The Official Report search offers lots of different ways to find the information you’re looking for. The search is used as a professional tool by researchers and third-party organisations. It is also used by members of the public who may have less parliamentary awareness. This means it needs to provide the ability to run complex searches, and the ability to browse reports or perform a simple keyword search.
The web version of the Official Report has three different views:
Depending on the kind of search you want to do, one of these views will be the best option. The default view is to show the report for each meeting of Parliament or a committee. For a simple keyword search, the results will be shown by item of business.

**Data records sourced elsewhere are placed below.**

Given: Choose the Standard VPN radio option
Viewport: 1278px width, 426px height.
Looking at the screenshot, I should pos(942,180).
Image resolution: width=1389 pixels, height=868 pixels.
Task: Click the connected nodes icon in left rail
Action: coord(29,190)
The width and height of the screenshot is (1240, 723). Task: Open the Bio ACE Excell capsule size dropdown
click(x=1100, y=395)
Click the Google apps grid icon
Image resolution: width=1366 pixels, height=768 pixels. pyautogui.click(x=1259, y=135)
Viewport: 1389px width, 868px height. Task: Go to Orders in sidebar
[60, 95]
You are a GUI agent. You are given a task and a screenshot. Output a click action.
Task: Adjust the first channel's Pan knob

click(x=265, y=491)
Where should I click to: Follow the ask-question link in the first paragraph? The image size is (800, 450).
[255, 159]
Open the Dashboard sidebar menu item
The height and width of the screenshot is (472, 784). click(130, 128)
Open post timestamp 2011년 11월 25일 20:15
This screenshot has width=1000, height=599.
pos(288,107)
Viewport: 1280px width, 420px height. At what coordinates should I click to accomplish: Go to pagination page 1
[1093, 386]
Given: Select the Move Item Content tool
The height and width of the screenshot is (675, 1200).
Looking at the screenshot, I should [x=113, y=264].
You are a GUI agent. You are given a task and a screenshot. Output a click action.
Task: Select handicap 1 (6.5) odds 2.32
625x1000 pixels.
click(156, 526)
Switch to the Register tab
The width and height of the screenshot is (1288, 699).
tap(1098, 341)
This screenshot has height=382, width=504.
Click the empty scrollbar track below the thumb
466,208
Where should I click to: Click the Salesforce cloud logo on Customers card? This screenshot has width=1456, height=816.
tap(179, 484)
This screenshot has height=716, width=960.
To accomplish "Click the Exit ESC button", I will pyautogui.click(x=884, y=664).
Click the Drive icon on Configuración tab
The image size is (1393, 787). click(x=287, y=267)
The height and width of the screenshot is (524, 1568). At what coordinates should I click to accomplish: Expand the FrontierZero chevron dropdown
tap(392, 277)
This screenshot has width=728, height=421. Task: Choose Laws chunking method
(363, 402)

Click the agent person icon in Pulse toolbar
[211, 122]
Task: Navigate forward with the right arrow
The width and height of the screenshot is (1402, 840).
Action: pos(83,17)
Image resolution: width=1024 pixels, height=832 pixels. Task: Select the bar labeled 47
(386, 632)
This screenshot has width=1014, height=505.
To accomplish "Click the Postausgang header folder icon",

When you choose to search by a particular MSP, the results returned will show each spoken contribution in Parliament or a committee, ordered by date with the most recent contributions first. This will usually return a lot of results, but you can refine your search by keyword, date and/or by meeting (committee or Chamber business).
We’ve chosen to display the entirety of each MSP’s contribution in the search results. This is intended to reduce the number of times that users need to click into an actual report to get the information that they’re looking for, but in some cases it can lead to very short contributions (“Yes.”) or very long ones (Ministerial statements, for example.) We’ll keep this under review and get feedback from users on whether this approach best meets their needs.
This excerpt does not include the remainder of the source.